CERN has turned to KNF’s diaphragm pump technology to safeguard the purity of gas mixtures used in some of the world’s most exacting particle-physics experiments, underscoring the importance of contamination-free systems in the hunt for subatomic insights.
The European laboratory, which straddles the Franco-Swiss border, operates a series of circular and linear accelerators, including the Large Hadron Collider 100 metres underground. These machines have enabled several landmark scientific advances, including the observation of the Higgs boson and the isolation of antimatter.
To record the fleeting traces left when particles collide at close to the speed of light, detectors rely on carefully calibrated gas mixtures. As charged particles pass through these gases, they generate tiny trails of ionisation that can be amplified and measured with high precision. Any impurity risks distorting the signals on which physicists depend.
Around 30 gas systems feed the detectors used in LHC experiments. Each system must deliver a stable mixture of noble gases including argon, xenon, and helium, alongside compounds such as tetrafluoromethane, tetrafluoroethane, sulphur hexafluoride, isobutane, and carbon dioxide. Maintaining the integrity of these mixtures has become a critical operational requirement.
CERN has, over several decades, come to rely on KNF’s diaphragm pump technology. The pumps circulate and purify the gas mixtures, and their contamination-free operation has made them central to the functioning of detectors such as the Compact Muon Solenoid.

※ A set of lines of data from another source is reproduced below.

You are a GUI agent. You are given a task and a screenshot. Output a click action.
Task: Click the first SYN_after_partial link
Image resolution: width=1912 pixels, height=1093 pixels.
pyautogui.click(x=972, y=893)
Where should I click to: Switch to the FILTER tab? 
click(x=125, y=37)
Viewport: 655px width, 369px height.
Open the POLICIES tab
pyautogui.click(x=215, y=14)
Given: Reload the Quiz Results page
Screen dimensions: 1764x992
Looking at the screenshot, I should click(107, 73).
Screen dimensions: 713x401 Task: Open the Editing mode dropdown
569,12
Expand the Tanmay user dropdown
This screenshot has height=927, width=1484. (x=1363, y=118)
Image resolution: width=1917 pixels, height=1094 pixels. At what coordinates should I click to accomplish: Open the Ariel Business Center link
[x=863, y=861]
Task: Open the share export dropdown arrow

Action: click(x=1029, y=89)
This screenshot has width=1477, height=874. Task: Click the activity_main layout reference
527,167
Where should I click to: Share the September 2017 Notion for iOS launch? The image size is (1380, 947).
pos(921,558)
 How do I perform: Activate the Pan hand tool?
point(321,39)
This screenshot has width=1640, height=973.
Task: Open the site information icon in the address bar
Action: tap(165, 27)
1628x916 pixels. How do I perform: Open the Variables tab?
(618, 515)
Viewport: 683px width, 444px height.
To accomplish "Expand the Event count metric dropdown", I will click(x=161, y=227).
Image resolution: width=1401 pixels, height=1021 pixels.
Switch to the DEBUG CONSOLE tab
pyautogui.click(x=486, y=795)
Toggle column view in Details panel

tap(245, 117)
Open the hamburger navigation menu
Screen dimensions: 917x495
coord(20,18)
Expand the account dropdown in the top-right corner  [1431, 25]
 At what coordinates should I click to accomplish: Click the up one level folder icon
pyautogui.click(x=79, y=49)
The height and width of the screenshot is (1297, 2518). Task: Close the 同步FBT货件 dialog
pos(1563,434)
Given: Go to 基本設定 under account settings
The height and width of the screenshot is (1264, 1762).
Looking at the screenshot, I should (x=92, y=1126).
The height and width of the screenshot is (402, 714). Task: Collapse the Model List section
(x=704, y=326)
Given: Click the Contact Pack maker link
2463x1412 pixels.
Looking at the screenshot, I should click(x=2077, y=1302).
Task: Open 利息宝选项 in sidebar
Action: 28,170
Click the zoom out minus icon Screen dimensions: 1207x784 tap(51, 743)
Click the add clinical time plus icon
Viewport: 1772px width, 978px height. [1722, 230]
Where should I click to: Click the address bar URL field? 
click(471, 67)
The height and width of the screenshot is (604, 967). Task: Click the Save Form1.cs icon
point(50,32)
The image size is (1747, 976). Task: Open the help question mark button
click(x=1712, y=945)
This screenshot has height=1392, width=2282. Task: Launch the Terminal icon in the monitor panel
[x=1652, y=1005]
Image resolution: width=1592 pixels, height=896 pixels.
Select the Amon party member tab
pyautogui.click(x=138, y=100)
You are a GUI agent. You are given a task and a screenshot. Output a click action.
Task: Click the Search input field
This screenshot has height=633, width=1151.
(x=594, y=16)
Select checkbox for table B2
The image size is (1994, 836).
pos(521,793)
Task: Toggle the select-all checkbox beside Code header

Longstanding collaboration between KNF engineers and CERN’s Gas Team has led to a high degree of customisation. When the CMS experiment required new pumps, CERN selected two tailored KNF models, with a third held in reserve. The laboratory also participated directly in the recent redesign of the N 0150 and N 1200 process pumps, contributing operational feedback that allowed KNF to extend diaphragm service life.
CERN’s confidence in the technology was underlined by a subsequent order for 18 additional pumps, each capable of a flow rate of roughly 170 l/min, installed across particle-accelerator facilities in 2022.
The partnership highlights how cutting-edge physics often depends on quiet, highly specialised industrial components, and how decades-long cooperation between research institutions and manufacturers continues to shape the tools of modern science.